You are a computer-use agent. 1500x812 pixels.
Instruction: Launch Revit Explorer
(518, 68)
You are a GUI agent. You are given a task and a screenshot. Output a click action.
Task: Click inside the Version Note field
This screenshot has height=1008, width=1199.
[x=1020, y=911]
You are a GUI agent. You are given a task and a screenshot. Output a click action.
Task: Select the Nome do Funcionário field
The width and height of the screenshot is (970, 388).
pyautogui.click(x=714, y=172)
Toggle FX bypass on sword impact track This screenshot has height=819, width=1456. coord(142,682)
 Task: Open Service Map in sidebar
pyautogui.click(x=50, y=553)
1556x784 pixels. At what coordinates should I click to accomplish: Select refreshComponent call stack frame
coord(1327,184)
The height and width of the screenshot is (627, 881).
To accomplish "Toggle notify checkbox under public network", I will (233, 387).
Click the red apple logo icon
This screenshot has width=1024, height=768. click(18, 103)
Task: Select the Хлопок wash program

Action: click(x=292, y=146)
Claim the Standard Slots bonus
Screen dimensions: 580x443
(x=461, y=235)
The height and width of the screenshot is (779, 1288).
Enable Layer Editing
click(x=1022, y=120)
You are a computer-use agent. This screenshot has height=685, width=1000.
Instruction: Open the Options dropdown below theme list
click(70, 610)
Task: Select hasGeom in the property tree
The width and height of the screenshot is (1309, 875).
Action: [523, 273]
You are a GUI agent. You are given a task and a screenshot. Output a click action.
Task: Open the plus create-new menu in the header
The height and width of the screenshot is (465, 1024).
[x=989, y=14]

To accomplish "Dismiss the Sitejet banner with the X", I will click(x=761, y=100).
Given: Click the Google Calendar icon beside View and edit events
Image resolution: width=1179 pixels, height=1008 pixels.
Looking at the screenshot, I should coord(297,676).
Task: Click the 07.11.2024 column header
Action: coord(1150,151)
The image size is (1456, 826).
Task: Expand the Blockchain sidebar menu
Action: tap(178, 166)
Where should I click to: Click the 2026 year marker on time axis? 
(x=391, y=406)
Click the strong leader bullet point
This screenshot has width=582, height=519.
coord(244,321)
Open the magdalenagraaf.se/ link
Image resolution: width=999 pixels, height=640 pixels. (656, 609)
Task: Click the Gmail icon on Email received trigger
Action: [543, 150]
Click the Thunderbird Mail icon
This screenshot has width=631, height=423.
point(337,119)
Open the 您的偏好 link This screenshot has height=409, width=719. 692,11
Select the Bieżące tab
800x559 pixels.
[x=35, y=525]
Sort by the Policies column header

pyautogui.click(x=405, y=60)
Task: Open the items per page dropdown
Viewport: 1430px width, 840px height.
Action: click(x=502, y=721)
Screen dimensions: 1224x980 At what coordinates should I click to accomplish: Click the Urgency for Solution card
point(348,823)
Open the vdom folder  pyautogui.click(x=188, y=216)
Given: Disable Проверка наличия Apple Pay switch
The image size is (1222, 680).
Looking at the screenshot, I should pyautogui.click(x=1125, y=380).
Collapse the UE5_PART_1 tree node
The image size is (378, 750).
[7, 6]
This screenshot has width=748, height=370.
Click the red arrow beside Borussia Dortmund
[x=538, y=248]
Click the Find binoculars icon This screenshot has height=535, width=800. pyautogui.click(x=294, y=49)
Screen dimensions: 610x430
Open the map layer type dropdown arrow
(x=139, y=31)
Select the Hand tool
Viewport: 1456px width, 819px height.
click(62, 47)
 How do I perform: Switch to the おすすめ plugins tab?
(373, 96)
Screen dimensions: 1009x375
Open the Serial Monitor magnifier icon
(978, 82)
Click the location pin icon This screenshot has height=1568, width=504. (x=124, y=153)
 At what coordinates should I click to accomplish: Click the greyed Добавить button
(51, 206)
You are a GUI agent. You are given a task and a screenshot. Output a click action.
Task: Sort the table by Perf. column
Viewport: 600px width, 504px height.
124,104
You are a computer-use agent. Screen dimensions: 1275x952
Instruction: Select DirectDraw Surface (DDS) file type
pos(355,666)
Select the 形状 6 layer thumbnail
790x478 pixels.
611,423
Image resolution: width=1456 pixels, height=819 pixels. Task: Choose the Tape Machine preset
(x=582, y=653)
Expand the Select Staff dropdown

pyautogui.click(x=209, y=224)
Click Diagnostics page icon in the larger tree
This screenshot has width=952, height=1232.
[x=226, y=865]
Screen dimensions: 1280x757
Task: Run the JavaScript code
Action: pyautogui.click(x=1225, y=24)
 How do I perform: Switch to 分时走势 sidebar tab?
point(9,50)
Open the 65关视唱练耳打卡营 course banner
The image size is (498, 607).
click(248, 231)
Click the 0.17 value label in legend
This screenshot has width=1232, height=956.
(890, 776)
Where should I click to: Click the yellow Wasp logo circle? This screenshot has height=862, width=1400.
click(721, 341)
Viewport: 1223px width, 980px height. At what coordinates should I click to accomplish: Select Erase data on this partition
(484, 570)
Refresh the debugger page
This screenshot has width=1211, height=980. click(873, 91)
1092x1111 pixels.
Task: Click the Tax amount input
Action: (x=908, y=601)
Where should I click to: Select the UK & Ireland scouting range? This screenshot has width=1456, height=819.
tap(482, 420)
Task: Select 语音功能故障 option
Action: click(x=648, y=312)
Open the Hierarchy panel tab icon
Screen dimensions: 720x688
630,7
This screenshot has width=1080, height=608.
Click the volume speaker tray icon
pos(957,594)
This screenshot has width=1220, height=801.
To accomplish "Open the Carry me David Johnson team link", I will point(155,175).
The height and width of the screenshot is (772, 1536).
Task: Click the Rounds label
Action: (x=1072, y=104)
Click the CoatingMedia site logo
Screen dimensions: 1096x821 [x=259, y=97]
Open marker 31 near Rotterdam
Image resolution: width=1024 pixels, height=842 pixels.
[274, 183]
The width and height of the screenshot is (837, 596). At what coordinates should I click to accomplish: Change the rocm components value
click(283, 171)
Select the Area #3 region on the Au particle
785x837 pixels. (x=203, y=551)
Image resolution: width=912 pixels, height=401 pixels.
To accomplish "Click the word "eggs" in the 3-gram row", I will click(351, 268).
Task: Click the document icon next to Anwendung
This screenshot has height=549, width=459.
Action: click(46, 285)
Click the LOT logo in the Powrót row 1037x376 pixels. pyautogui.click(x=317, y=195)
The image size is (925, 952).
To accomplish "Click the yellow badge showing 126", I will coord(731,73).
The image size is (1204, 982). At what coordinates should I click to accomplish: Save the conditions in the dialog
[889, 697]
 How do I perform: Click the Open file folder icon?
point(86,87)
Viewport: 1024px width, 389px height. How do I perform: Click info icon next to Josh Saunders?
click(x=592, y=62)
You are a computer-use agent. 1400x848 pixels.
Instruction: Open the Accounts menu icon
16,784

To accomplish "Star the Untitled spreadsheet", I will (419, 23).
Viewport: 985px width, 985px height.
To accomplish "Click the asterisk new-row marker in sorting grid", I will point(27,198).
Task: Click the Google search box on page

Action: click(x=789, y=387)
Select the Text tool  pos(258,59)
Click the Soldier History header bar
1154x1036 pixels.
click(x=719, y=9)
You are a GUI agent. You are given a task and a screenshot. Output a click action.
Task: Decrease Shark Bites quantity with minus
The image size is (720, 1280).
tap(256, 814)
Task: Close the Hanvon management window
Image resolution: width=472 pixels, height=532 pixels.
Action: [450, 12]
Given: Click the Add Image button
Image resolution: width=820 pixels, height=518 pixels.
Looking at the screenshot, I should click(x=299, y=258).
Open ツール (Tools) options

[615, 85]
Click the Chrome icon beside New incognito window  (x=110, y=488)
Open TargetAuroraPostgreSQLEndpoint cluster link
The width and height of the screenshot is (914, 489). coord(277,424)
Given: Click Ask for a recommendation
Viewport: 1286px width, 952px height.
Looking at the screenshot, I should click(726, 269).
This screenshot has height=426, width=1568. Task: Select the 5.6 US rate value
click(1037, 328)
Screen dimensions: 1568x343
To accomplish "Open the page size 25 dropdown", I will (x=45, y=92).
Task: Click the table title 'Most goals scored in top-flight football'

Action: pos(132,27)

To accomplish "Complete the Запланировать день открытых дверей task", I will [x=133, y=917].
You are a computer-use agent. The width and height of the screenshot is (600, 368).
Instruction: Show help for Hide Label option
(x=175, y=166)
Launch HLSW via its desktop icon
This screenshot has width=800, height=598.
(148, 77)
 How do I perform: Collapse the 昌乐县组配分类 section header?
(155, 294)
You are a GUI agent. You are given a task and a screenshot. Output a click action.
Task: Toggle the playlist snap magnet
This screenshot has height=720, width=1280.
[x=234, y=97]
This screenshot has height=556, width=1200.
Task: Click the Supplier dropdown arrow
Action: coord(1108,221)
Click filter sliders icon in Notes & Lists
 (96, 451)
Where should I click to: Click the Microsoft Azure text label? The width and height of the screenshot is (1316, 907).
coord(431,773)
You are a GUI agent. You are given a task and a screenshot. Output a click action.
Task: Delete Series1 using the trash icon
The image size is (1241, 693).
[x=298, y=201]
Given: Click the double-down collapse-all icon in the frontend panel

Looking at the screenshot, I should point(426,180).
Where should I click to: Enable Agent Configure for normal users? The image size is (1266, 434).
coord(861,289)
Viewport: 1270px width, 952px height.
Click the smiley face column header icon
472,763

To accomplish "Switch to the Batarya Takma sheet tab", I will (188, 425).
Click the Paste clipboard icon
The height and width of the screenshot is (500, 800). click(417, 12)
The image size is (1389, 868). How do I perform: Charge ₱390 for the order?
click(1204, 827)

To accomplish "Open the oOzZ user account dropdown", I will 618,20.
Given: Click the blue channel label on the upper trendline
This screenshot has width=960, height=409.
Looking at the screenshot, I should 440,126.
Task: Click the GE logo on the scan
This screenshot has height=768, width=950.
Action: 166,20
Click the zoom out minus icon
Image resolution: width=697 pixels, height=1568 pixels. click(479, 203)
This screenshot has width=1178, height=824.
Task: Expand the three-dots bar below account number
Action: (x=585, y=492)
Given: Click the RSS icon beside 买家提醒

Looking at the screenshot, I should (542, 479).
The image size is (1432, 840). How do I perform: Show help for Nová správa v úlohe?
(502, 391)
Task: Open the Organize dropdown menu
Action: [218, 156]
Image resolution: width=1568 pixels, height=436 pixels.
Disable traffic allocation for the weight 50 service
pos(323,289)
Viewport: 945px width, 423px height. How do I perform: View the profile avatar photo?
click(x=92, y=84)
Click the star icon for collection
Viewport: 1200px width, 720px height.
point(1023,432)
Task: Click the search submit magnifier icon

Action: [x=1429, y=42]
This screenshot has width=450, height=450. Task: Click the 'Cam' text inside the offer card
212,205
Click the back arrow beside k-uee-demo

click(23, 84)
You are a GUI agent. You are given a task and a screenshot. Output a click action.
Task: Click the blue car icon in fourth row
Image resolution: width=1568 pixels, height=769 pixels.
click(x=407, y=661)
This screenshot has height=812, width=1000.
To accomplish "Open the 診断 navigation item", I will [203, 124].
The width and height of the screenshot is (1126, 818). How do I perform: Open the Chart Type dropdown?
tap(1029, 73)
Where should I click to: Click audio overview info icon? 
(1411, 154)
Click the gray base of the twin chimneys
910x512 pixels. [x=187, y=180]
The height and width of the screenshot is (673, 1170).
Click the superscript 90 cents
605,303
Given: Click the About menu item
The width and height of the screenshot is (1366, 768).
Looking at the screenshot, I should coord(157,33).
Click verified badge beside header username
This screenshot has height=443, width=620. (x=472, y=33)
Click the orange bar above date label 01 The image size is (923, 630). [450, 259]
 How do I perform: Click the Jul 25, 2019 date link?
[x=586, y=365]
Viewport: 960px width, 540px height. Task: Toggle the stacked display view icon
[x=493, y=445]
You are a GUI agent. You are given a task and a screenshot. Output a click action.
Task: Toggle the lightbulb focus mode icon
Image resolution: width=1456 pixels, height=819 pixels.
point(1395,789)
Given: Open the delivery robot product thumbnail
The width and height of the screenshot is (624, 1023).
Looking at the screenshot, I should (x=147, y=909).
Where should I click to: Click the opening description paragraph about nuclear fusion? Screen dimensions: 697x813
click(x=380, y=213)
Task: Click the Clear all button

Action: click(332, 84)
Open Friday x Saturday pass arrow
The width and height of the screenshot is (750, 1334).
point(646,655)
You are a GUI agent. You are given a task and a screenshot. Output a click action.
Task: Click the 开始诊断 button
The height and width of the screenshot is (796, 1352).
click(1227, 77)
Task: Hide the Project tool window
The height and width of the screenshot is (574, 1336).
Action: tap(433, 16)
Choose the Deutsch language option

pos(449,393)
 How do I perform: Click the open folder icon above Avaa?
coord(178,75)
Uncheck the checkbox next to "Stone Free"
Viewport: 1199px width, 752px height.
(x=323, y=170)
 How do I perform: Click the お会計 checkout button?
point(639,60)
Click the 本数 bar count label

++++++++++++++++++++

▶ Description of the task
Could you change "icon" to "symbol" in the records starting at the line containing "Where should I click to: Click the Microsoft" and ending at the line containing "Looking at the screenshot, I should (542, 479).", and give only those lines back with nothing else altered?

▶ Answer in full
Where should I click to: Click the Microsoft Azure text label? The width and height of the screenshot is (1316, 907).
coord(431,773)
You are a GUI agent. You are given a task and a screenshot. Output a click action.
Task: Delete Series1 using the trash symbol
The image size is (1241, 693).
[x=298, y=201]
Given: Click the double-down collapse-all symbol in the frontend panel

Looking at the screenshot, I should point(426,180).
Where should I click to: Enable Agent Configure for normal users? The image size is (1266, 434).
coord(861,289)
Viewport: 1270px width, 952px height.
Click the smiley face column header symbol
472,763

To accomplish "Switch to the Batarya Takma sheet tab", I will (188, 425).
Click the Paste clipboard symbol
The height and width of the screenshot is (500, 800). click(417, 12)
The image size is (1389, 868). How do I perform: Charge ₱390 for the order?
click(1204, 827)

To accomplish "Open the oOzZ user account dropdown", I will 618,20.
Given: Click the blue channel label on the upper trendline
This screenshot has width=960, height=409.
Looking at the screenshot, I should 440,126.
Task: Click the GE logo on the scan
This screenshot has height=768, width=950.
Action: 166,20
Click the zoom out minus symbol
Image resolution: width=697 pixels, height=1568 pixels. click(479, 203)
This screenshot has width=1178, height=824.
Task: Expand the three-dots bar below account number
Action: (x=585, y=492)
Given: Click the RSS symbol beside 买家提醒

Looking at the screenshot, I should (542, 479).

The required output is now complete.